Individual Reflection – Natasha Sharma

In Learning Design.Design Learning, Uncategorized by Amanda Lavond

After taking IDP 316 last semester, I was set on incorporating Design Thinking into every aspect of my academic and non-academic pursuits. I realized the value of the design process and wanted to find ways to bring it into my everyday life beyond the studio class. When I heard that there was a possibility that there would be a special studies on design thinking in the fall, I had to participate.  

At first, I was apprehensive about the nature of a special studies. I was unsure of my ability to thrive in a student-run academic environment. However, armed with the skillset that IDP 316 gave us, I felt confident that we would be able to pull this off. I decided to take this class for a full 4-credits.

The first word that comes to mind when I think of this project is challenging. I think this project was challenging for a variety of reasons. First of all, our class was tackling a BIG problem. Fostering a sense of belongingness is a long and ever-changing process. All members of our community must constantly work towards creating an inclusive and safe environment. This requires everyone to always have empathy and keep thinking of ways to reimagine who we are at our very core. That said, design thinking has always taught me to push way beyond my boundaries. Even if we weren’t single-handedly solving belonging on campus, we were working towards making Smith College a better place by making something impactful that could spark conversations or bring people together for a common cause.
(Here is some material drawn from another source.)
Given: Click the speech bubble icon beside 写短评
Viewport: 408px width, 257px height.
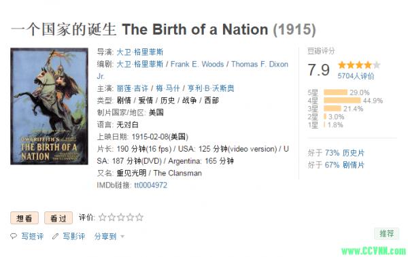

The next challenge was leadership. Since I decided to take on this project with full-force, I also had to take on a role of a leader. I was a coordinator and organizer, from sending emails to facilitating team meetings. Often, I was a point-person and sounding board. I faced many roadblocks along the way. How do I get people excited about this prototype again? How can we communicate in a more efficient way? How should we structure meetings and optimize the time we have together? Thankfully, I had a lot of help from another team member who helped me answer these questions. I learned a lot in this process, and think that these skills will come in handy when I graduate. In a special studies with 10 people, it is often hard to collaborate schedules, ideas, thoughts and artistic viewpoints. I had to learn how to be a neutral player while still having an opinion.

Throughout the semester, I got to work on some awesome projects with my team members. From the fall fest web and creating a map with the inspire group to cutting out acrylic pieces for notes to the world for Smith ReACT. I realized that collaborating is difficult but there is something so powerful about individual voices coming together to create something.

The 2016 election left many of us broken and as a group we wanted to find a way to glue our campus back together. This was a challenge too.

Upon completing this project, I see the word challenging in a positive way. I truly believe that this project stretched us in every direction because it is such a deep problem on our campus. I learned a lot about working with dynamic personalities on sensitive issues all while following a detailed design process. This is a skill I hope to always carry.